Reproduce the listing below verbatim, from the line containing "is (1269, 909)." down to the line containing "center [61, 294].", including both of those lines.

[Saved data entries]
★ ★ ★ ★ ★ ★ ★

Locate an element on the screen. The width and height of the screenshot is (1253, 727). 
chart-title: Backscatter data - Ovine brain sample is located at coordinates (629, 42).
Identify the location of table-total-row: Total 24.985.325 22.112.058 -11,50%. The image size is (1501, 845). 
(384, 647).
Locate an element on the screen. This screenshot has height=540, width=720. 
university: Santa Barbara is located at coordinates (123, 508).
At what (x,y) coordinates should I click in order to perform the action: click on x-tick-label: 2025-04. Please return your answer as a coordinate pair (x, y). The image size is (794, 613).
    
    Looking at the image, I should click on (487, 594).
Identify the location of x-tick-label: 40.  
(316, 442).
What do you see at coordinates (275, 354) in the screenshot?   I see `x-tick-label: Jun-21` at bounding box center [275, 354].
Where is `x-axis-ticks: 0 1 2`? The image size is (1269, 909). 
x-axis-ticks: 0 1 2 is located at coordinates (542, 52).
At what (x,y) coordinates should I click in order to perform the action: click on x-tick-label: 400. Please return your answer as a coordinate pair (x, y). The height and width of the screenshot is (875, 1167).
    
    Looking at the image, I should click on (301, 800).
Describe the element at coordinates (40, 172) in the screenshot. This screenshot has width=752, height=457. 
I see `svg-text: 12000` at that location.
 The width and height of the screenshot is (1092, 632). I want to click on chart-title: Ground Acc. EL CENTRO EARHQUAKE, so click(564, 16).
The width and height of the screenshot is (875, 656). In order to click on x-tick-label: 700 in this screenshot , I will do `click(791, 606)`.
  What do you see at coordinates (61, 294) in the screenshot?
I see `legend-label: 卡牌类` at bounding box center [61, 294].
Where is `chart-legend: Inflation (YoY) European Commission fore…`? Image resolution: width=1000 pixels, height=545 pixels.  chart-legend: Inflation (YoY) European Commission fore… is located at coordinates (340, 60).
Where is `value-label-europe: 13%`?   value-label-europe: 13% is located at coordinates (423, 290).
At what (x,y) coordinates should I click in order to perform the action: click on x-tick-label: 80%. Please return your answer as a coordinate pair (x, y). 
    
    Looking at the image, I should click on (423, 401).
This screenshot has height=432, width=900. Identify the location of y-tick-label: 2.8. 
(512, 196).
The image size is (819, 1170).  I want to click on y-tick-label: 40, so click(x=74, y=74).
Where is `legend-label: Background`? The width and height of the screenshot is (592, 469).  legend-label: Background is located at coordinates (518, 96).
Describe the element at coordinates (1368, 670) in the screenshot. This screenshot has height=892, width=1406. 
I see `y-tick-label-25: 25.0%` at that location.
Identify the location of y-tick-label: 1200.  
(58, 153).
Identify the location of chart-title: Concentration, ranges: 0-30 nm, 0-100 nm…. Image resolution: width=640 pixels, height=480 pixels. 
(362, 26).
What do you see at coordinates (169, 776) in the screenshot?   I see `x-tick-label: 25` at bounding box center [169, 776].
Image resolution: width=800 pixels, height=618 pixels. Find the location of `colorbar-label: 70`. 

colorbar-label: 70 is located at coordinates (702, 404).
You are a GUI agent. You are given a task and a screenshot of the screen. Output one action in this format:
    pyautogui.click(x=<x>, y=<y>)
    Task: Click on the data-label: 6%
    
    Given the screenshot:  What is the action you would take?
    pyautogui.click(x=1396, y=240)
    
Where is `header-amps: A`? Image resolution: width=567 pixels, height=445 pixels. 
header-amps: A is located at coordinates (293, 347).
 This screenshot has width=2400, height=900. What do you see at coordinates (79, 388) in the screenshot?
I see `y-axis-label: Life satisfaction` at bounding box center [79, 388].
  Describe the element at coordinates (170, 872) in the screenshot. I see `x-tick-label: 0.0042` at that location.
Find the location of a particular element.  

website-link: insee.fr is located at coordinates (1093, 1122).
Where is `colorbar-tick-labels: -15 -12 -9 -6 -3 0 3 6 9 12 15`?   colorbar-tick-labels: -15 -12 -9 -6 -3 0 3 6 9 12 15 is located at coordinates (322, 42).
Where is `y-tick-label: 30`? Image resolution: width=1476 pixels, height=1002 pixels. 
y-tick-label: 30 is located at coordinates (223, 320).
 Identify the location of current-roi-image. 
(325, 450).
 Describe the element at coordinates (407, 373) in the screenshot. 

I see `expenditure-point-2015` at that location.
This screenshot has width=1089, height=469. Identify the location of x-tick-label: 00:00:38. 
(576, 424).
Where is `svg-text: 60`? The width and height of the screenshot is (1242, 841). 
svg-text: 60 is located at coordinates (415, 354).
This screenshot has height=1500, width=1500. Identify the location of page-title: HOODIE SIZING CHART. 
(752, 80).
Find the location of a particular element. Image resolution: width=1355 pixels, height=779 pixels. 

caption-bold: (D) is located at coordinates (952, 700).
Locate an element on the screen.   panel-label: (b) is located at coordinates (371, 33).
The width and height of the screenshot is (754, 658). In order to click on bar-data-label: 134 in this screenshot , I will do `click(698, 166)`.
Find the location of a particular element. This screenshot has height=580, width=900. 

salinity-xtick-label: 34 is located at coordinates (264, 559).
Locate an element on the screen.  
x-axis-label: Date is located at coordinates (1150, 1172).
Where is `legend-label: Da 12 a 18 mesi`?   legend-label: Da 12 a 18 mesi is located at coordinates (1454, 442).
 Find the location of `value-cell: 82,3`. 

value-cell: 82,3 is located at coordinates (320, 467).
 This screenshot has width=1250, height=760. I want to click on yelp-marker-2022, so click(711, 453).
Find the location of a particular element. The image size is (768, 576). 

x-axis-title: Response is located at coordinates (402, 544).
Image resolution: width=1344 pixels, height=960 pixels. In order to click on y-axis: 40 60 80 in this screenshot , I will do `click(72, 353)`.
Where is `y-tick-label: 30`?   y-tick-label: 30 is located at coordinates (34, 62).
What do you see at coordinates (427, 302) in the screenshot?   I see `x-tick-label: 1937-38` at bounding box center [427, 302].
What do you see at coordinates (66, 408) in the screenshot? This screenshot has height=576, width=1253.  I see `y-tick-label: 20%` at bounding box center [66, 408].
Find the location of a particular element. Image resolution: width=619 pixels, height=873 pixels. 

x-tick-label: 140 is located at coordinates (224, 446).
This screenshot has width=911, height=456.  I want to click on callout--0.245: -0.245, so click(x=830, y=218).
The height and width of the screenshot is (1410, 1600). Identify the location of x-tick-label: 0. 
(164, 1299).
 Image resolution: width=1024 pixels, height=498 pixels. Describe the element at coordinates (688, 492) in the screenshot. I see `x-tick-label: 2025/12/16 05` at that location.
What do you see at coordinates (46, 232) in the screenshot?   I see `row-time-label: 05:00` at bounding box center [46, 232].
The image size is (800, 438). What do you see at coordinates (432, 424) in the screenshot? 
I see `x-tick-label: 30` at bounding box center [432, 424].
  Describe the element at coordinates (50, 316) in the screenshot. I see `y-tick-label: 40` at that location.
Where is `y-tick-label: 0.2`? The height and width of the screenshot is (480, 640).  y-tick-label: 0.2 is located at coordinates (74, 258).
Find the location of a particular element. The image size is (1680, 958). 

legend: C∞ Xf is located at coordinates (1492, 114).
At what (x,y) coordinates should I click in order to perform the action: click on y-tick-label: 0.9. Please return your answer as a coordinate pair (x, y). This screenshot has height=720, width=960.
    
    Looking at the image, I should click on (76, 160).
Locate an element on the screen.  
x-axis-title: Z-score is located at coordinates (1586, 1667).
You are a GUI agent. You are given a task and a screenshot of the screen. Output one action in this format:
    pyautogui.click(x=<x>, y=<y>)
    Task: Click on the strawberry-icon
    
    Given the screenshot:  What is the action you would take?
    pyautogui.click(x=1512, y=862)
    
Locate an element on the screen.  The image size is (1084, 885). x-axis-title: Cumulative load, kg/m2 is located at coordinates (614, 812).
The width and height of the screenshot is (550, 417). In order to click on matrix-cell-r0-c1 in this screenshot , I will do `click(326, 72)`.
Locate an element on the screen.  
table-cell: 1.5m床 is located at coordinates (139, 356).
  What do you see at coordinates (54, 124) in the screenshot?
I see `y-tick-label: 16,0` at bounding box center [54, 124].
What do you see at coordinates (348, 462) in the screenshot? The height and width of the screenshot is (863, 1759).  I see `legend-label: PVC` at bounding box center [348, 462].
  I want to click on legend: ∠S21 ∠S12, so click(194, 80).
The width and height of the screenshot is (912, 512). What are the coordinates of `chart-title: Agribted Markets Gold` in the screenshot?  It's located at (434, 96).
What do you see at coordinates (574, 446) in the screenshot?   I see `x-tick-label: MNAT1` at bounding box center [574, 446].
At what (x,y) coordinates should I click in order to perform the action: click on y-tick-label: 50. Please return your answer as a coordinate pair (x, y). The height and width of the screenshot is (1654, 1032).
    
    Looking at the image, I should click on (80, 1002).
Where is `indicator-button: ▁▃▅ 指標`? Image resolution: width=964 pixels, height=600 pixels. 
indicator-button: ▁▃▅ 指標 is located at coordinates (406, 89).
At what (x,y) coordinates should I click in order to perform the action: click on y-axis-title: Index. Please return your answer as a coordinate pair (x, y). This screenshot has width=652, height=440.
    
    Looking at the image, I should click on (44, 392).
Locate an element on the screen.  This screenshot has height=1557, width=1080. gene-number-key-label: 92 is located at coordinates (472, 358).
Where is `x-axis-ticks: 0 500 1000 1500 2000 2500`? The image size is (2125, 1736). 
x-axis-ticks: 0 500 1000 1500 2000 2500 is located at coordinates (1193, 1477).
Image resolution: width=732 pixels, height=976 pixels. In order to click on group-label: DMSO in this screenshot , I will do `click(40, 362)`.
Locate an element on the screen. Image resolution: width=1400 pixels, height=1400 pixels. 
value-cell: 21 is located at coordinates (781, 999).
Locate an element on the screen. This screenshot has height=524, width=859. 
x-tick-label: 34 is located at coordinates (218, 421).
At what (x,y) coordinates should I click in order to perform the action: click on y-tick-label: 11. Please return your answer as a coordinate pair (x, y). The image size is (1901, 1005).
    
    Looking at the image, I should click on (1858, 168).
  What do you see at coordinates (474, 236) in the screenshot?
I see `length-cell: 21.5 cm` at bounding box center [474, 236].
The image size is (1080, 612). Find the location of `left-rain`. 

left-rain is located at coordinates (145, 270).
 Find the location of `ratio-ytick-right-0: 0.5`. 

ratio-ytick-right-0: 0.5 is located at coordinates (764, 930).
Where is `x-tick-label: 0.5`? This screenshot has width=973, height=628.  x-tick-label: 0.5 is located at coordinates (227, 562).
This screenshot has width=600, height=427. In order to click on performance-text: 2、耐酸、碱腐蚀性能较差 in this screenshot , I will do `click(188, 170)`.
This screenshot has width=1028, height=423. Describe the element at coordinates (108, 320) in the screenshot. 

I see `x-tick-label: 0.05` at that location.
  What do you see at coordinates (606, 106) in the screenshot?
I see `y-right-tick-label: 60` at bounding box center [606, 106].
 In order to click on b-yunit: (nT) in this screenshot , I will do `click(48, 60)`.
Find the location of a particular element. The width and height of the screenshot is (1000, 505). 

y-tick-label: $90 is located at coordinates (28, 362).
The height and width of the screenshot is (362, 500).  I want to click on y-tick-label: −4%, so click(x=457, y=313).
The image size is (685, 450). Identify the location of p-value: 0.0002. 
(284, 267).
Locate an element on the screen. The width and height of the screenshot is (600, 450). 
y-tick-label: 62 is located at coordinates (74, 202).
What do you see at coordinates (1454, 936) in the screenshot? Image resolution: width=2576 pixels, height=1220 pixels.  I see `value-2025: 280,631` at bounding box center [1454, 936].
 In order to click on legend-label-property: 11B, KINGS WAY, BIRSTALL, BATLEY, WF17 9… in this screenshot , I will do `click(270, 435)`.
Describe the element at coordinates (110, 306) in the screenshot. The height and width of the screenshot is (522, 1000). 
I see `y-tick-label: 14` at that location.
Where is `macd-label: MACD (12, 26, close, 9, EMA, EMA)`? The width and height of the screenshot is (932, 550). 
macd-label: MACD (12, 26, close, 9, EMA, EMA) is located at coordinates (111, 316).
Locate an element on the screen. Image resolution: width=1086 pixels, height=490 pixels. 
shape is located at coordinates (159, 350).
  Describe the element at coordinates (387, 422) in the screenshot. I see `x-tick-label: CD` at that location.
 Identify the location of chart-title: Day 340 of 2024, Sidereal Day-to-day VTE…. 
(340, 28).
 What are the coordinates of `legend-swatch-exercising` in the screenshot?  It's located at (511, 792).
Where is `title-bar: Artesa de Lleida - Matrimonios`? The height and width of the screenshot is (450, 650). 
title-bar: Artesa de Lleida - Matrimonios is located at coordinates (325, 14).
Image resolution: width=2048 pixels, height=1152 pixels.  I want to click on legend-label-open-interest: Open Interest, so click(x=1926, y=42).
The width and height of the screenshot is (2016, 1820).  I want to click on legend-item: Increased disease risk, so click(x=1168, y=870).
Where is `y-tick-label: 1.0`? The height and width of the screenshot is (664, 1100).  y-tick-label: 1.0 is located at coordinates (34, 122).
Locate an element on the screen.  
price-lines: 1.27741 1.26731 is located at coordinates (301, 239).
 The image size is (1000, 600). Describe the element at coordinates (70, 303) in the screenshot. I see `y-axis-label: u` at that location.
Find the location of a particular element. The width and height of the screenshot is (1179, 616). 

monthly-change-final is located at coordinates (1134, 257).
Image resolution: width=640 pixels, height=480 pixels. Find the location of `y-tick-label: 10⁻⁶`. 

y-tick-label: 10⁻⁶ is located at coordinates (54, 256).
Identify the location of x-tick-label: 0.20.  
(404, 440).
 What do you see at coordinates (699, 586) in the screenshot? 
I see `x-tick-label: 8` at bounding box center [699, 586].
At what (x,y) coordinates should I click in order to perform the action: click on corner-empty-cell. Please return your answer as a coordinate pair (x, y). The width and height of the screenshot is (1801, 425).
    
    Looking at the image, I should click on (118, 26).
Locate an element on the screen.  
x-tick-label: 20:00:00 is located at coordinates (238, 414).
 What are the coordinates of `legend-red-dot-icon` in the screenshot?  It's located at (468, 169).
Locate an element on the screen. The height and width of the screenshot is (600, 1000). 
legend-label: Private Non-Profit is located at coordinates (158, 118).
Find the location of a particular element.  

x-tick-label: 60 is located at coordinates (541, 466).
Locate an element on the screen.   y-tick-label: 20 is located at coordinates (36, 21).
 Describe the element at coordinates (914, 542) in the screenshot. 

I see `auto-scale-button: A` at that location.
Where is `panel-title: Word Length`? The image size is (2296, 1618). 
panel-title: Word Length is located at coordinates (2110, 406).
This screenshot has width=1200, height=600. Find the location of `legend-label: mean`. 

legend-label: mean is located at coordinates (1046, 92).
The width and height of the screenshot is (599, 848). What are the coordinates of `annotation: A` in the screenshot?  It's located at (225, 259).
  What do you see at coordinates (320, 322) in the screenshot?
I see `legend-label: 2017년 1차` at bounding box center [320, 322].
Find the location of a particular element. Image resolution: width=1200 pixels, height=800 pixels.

★ ★ ★ ★ ★ ★ ★

TASK ANSWER:
Where is `x-axis-ticks: 0 1 2`? The image size is (1269, 909). 
x-axis-ticks: 0 1 2 is located at coordinates (542, 52).
At what (x,y) coordinates should I click in order to perform the action: click on x-tick-label: 400. Please return your answer as a coordinate pair (x, y). The height and width of the screenshot is (875, 1167).
    
    Looking at the image, I should click on (301, 800).
Describe the element at coordinates (40, 172) in the screenshot. This screenshot has width=752, height=457. 
I see `svg-text: 12000` at that location.
 The width and height of the screenshot is (1092, 632). I want to click on chart-title: Ground Acc. EL CENTRO EARHQUAKE, so click(564, 16).
The width and height of the screenshot is (875, 656). In order to click on x-tick-label: 700 in this screenshot , I will do `click(791, 606)`.
  What do you see at coordinates (61, 294) in the screenshot?
I see `legend-label: 卡牌类` at bounding box center [61, 294].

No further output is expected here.